== DATA FOR PROCESSING
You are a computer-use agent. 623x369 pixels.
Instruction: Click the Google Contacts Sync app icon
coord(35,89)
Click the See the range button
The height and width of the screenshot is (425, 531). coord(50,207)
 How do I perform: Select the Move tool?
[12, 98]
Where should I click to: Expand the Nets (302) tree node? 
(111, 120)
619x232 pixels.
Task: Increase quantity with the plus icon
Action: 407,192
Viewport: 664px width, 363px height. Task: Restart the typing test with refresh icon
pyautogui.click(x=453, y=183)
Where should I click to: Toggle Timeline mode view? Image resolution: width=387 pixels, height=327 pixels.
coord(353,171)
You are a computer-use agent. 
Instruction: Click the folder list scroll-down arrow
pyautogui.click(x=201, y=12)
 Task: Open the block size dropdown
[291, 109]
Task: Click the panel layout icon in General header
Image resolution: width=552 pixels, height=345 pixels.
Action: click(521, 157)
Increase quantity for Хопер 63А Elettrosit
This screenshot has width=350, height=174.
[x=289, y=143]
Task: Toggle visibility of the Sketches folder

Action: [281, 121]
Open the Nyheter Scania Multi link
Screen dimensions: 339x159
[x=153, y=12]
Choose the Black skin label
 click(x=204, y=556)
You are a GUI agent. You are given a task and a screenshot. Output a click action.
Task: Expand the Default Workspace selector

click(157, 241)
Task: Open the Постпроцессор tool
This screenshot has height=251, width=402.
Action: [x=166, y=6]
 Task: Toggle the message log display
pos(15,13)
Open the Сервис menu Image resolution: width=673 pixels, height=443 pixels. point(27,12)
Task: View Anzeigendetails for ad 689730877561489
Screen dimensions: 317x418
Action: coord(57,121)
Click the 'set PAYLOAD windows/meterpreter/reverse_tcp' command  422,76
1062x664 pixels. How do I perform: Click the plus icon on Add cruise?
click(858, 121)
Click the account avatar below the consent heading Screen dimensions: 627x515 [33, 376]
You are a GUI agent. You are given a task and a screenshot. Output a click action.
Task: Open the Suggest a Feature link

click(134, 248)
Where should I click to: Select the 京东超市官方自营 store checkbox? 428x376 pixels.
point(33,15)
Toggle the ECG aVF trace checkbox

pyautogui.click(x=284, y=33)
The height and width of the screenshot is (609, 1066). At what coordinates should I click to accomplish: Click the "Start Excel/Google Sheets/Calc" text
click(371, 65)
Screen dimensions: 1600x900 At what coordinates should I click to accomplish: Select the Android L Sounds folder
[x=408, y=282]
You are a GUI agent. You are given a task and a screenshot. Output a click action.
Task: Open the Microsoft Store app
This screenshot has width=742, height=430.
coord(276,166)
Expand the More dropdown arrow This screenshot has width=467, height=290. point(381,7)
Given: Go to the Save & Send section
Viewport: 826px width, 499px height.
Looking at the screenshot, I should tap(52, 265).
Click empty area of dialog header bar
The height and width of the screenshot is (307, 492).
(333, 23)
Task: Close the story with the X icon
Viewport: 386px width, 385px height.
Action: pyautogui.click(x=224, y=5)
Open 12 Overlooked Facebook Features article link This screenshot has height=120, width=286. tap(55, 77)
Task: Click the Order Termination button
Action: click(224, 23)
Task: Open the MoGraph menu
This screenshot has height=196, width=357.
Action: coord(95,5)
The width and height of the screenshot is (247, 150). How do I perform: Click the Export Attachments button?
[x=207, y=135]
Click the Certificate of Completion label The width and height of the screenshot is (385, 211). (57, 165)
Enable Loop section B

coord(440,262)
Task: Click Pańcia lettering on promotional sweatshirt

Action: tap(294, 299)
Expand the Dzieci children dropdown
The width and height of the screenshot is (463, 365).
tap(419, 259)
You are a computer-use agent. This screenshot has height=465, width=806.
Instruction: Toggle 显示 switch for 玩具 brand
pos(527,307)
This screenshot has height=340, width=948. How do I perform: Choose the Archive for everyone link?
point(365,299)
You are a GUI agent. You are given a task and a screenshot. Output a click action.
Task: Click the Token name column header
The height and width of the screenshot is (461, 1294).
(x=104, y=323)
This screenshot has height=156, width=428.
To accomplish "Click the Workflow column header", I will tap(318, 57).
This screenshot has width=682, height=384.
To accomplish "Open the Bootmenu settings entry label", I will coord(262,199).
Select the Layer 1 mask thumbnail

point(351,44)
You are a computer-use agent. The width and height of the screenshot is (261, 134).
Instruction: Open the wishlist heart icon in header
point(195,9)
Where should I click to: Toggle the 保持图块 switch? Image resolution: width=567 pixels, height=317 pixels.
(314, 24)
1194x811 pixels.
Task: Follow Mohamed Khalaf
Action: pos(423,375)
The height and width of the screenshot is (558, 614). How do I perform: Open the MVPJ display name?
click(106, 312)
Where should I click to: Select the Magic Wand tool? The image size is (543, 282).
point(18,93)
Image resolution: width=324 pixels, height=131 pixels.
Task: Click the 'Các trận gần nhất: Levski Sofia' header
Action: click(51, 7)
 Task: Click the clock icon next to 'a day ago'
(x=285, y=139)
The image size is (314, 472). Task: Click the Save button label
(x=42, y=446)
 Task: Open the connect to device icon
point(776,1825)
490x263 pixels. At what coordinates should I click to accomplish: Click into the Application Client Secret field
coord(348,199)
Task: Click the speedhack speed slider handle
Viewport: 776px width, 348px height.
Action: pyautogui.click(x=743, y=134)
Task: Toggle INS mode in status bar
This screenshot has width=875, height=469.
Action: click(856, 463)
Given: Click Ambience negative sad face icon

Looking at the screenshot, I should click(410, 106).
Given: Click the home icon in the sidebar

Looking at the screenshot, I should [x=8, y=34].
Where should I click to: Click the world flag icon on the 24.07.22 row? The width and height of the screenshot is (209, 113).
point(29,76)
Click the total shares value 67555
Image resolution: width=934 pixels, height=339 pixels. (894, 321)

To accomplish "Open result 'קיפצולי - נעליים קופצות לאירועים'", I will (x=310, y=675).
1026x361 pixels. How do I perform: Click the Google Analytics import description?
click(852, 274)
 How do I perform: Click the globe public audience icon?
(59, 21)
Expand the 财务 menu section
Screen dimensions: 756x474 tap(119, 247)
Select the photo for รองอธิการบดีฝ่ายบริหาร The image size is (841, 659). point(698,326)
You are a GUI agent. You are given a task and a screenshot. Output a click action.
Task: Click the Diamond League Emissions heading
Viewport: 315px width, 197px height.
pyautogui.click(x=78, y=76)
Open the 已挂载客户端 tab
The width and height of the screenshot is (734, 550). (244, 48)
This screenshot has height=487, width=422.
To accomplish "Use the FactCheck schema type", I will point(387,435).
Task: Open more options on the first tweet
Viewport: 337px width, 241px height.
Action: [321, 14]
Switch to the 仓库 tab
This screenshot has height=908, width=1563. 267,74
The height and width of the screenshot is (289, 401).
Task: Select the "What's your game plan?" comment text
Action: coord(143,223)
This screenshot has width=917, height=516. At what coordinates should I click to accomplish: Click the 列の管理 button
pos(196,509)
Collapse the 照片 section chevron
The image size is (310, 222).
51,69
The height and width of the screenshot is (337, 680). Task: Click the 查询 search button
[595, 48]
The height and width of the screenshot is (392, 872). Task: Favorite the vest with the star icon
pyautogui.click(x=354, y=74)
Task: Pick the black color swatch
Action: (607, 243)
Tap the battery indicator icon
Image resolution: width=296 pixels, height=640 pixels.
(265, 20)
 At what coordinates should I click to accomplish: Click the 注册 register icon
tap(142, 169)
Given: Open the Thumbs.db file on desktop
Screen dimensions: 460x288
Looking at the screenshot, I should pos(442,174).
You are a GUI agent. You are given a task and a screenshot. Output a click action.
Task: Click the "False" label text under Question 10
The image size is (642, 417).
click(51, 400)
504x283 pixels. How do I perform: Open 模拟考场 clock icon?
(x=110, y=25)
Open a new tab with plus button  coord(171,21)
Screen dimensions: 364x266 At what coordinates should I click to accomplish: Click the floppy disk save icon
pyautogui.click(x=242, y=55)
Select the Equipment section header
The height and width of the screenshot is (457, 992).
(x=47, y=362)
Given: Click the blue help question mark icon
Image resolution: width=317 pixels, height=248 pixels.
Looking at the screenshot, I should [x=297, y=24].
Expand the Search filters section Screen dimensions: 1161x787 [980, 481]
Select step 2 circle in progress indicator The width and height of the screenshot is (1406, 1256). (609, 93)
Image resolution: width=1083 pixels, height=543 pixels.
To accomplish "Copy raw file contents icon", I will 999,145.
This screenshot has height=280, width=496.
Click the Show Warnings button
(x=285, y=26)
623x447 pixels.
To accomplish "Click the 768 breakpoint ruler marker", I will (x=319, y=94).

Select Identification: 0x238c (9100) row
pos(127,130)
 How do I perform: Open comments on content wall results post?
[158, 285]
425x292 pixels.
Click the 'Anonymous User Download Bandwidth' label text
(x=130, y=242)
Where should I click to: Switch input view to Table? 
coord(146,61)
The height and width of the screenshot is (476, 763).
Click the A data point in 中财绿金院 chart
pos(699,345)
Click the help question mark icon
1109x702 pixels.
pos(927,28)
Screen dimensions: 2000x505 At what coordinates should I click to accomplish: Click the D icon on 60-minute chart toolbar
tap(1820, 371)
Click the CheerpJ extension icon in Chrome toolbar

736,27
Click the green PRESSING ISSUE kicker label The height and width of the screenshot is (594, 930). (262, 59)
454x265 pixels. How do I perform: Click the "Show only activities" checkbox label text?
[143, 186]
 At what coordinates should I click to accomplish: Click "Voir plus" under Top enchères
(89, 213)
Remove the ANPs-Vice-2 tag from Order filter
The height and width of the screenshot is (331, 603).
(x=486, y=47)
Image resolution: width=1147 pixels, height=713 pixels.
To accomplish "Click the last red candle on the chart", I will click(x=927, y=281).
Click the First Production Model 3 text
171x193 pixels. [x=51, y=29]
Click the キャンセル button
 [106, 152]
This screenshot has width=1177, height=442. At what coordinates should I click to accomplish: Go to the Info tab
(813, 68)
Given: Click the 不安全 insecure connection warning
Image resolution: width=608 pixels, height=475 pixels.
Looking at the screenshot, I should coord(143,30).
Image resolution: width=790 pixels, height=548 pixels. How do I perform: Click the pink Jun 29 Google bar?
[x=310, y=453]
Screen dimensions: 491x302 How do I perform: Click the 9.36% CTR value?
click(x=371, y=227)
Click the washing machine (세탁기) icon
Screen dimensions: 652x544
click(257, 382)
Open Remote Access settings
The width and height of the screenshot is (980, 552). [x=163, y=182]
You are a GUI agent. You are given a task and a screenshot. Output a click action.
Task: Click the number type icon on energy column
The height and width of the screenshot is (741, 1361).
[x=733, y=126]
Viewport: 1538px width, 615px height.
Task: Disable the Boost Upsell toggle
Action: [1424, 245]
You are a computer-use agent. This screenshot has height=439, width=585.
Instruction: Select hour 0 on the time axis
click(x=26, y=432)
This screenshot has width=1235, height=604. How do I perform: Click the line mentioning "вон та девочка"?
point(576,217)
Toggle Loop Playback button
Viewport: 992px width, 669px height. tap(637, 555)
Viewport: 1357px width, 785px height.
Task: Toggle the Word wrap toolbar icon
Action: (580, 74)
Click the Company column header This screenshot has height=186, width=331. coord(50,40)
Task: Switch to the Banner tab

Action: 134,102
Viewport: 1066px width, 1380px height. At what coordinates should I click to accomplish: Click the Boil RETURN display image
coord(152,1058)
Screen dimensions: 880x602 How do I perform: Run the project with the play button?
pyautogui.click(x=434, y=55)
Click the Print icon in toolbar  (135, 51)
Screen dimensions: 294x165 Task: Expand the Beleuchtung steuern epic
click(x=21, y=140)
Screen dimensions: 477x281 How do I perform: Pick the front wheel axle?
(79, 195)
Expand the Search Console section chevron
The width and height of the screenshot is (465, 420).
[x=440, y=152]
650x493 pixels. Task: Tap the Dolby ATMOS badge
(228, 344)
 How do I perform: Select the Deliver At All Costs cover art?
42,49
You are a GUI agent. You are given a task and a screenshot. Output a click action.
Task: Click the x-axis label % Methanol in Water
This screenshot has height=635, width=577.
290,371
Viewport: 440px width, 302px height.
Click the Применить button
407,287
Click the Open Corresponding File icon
====
TASK OBJECTIVE: What you should output is every line of the records above, from the first through the line containing "Click the account", unchanged.

EXPECTED OUTPUT:
You are a computer-use agent. 623x369 pixels.
Instruction: Click the Google Contacts Sync app icon
coord(35,89)
Click the See the range button
The height and width of the screenshot is (425, 531). coord(50,207)
 How do I perform: Select the Move tool?
[12, 98]
Where should I click to: Expand the Nets (302) tree node? 
(111, 120)
619x232 pixels.
Task: Increase quantity with the plus icon
Action: 407,192
Viewport: 664px width, 363px height. Task: Restart the typing test with refresh icon
pyautogui.click(x=453, y=183)
Where should I click to: Toggle Timeline mode view? Image resolution: width=387 pixels, height=327 pixels.
coord(353,171)
You are a computer-use agent. 
Instruction: Click the folder list scroll-down arrow
pyautogui.click(x=201, y=12)
 Task: Open the block size dropdown
[291, 109]
Task: Click the panel layout icon in General header
Image resolution: width=552 pixels, height=345 pixels.
Action: click(521, 157)
Increase quantity for Хопер 63А Elettrosit
This screenshot has width=350, height=174.
[x=289, y=143]
Task: Toggle visibility of the Sketches folder

Action: [281, 121]
Open the Nyheter Scania Multi link
Screen dimensions: 339x159
[x=153, y=12]
Choose the Black skin label
 click(x=204, y=556)
You are a GUI agent. You are given a task and a screenshot. Output a click action.
Task: Expand the Default Workspace selector

click(157, 241)
Task: Open the Постпроцессор tool
This screenshot has height=251, width=402.
Action: [x=166, y=6]
 Task: Toggle the message log display
pos(15,13)
Open the Сервис menu Image resolution: width=673 pixels, height=443 pixels. point(27,12)
Task: View Anzeigendetails for ad 689730877561489
Screen dimensions: 317x418
Action: coord(57,121)
Click the 'set PAYLOAD windows/meterpreter/reverse_tcp' command  422,76
1062x664 pixels. How do I perform: Click the plus icon on Add cruise?
click(858, 121)
Click the account avatar below the consent heading Screen dimensions: 627x515 [33, 376]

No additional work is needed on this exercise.